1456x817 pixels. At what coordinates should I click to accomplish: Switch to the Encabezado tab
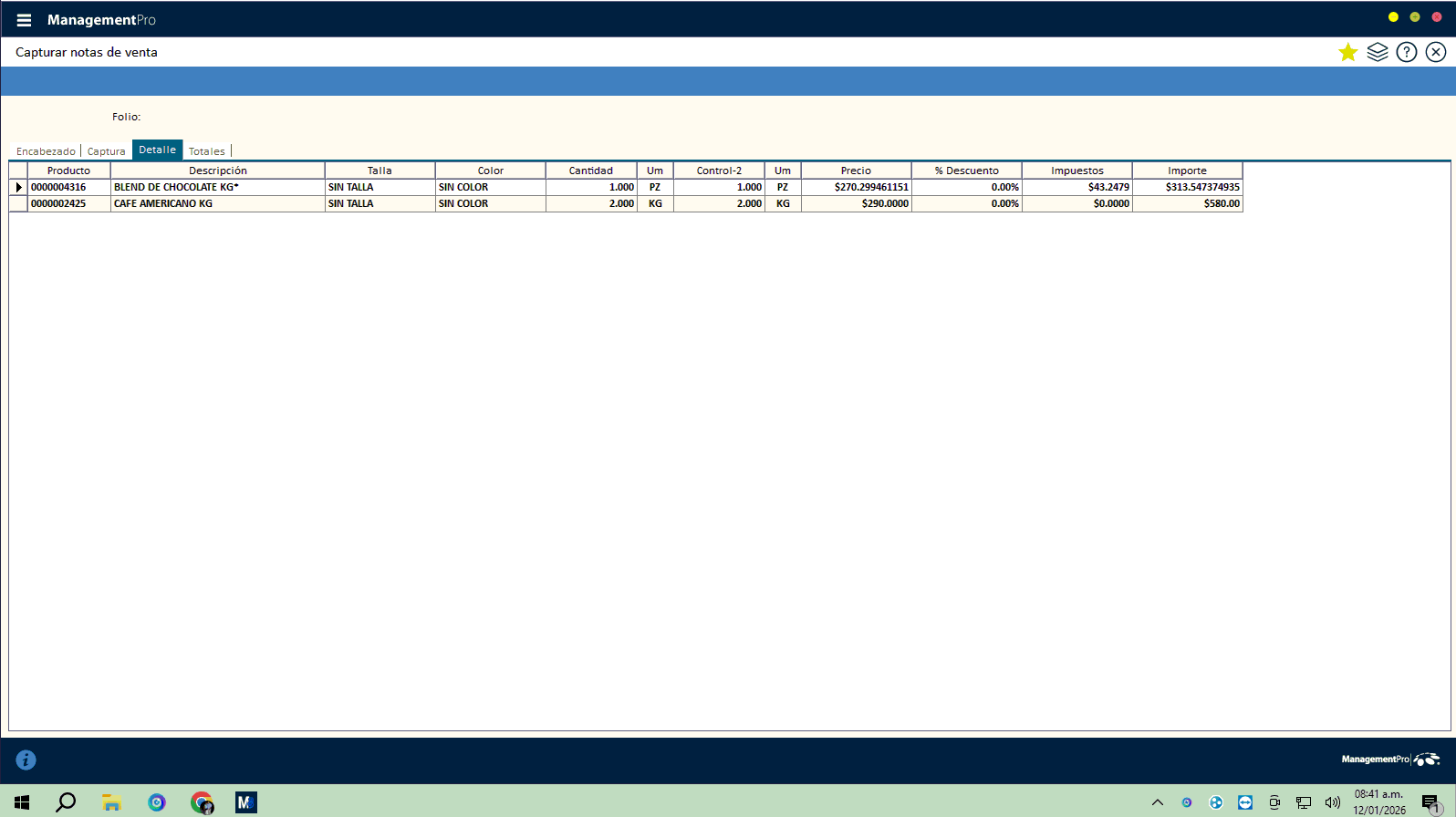click(x=46, y=151)
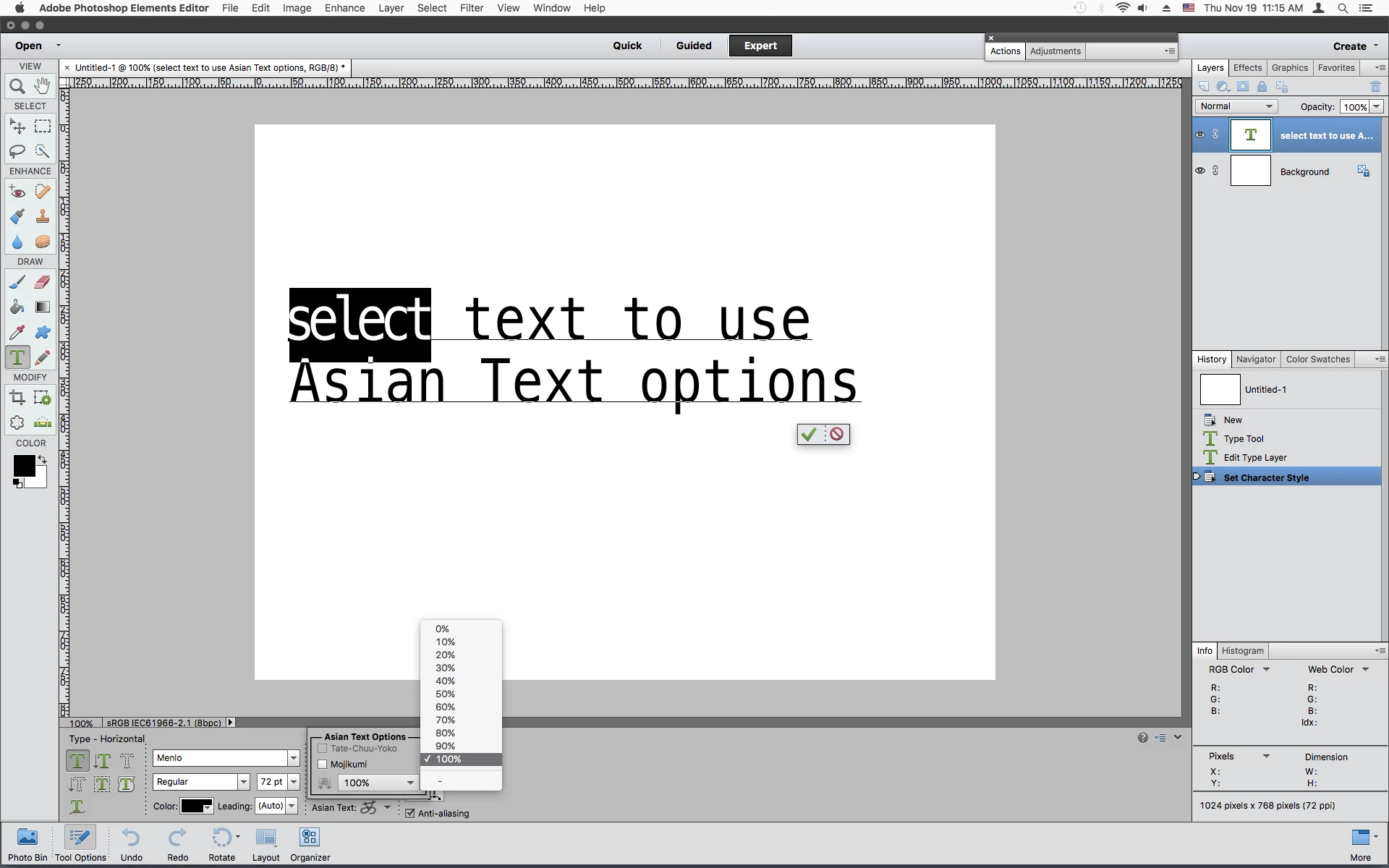Choose the Eraser tool
The height and width of the screenshot is (868, 1389).
pyautogui.click(x=43, y=282)
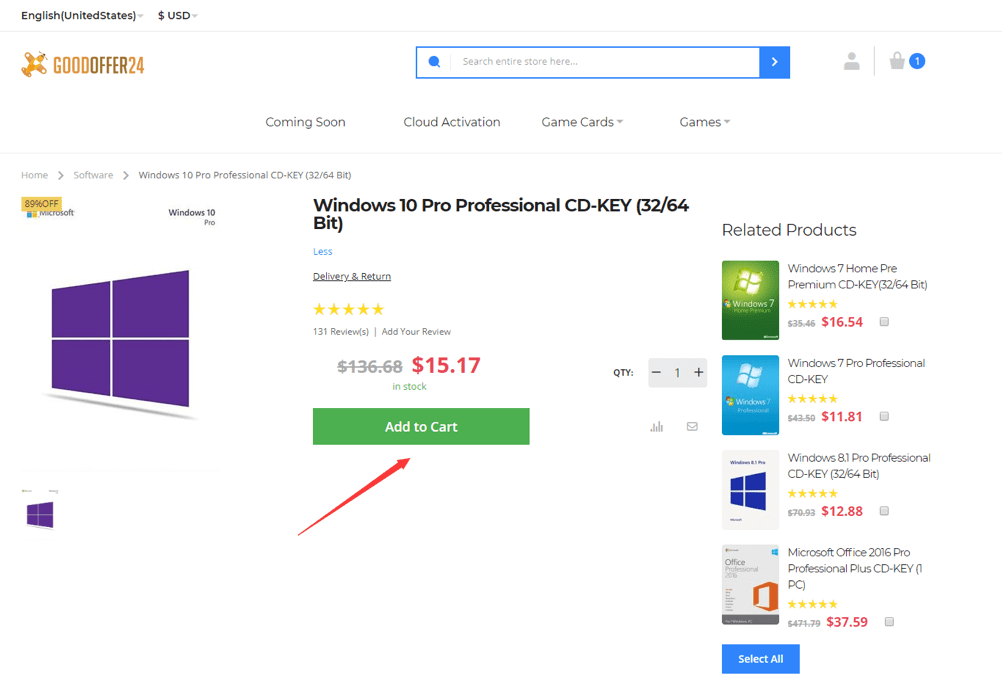1002x675 pixels.
Task: Click the search submit arrow button
Action: [774, 62]
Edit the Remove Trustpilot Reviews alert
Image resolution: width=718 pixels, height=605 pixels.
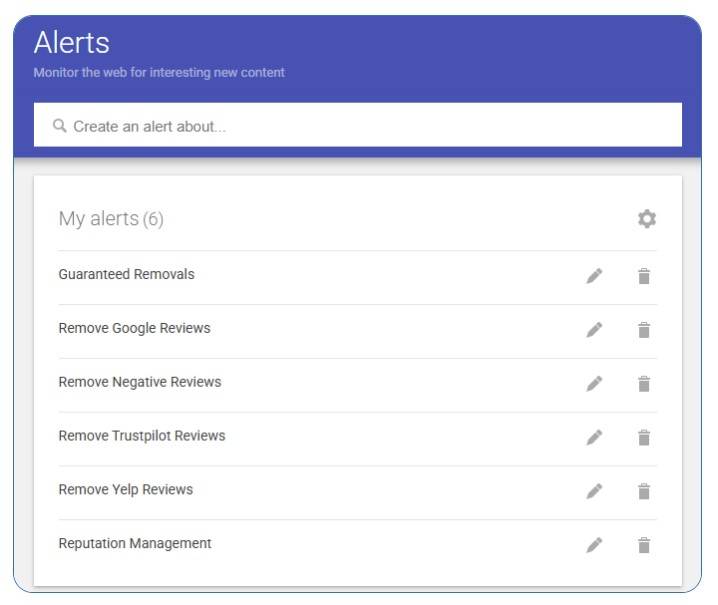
=====
▸ PROBLEM TO WORK ON
Can you give the whole listing above as a numbered list, with blank lines dropped and the pictures left out?

▸ RESULT BELOW
1. 1456x817 pixels. At what coordinates should I click to accomplish: Switch to the Encabezado tab
2. click(x=46, y=151)
3. Choose the Eraser tool
4. The height and width of the screenshot is (868, 1389).
5. pyautogui.click(x=43, y=282)
6. 1002x675 pixels.
7. Task: Click the search submit arrow button
8. Action: [774, 62]
9. Edit the Remove Trustpilot Reviews alert
10. Image resolution: width=718 pixels, height=605 pixels.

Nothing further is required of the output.